Assessment of the likelihood of claims being filed by any regulatory authorities.
Despite the obvious tax orientation, financial liabilities are also taken into account, in addition to settlements with budgetary / extra-budgetary organizations.
Key points of the tax audit
In addition to the financial and marketing components, which give an accurate reflection of the objects, the legal registration of the enterprise/object also plays a certain role.
As a result, it is carried out:
- verification of the legal status of the company, contractors, the legality of their work;
- assessment of the consequences of possible restructuring, reorganization – for legal entities-for taxation;
- the timing of on-site inspections, the measures of state bodies, since the reorganization gives all the grounds for these actions;
- checking the design and volume of primary documents, because they are the ones that confirm the costs;
- the validity of the existing or planned in the future structure of the enterprise/object, taking into account the tax burden.
The task of the tax audit is to prepare for the audits of the tax service. The purpose of Due Diligence is to determine the degree of correctness of calculations with government agencies.
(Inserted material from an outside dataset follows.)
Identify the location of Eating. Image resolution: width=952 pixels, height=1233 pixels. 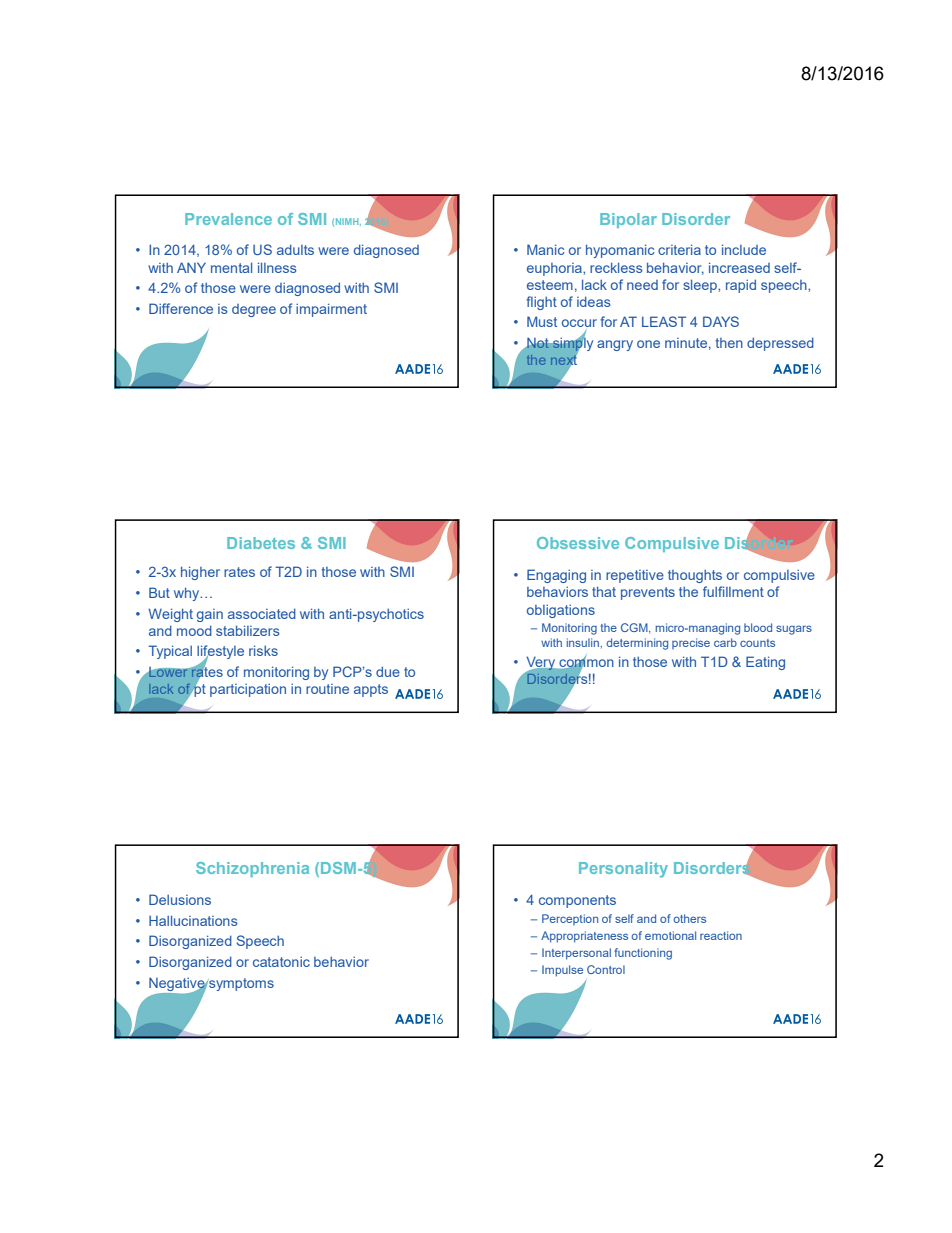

In addition, Due Diligence allows you to assess the degree of tax burden, the validity of benefits, existing preferences. Also, the object of the study will be the legality of tax schemes applied at the enterprise or for this object.
Specialists responsible for reporting on the tax audit procedure are guided by the content of transactions, taking into account their form to a lesser extent, which allows you to quickly identify possible claims from the tax authorities.
Financial due diligence
This is a verification of the reliability of information about the financial condition of the company, the results of its economic activities, an assessment of its commercial prospects.
In the course of conducting the financial Due Diligence service, we determine the key indicators of the company’s financial efficiency, assess future prospects, subject to compliance with certain norms and the existing market conditions.
During the financial Due Diligence, we analyze the company’s income and expenses, their structure, the presence of debts and assets, any obligations, loans. In addition, we check the quality of accounting, the relevance and reliability of the operations performed to reflect the facts of the company’s economic life. We consider and analyze the dynamics of growth (or decline) of the main indicators, evaluate the quality of the work of accounting and financial services, accounting systems and reporting. The quality and correctness of the formation of reporting indicators directly depends on the quality control and reliable reflection of primary documents.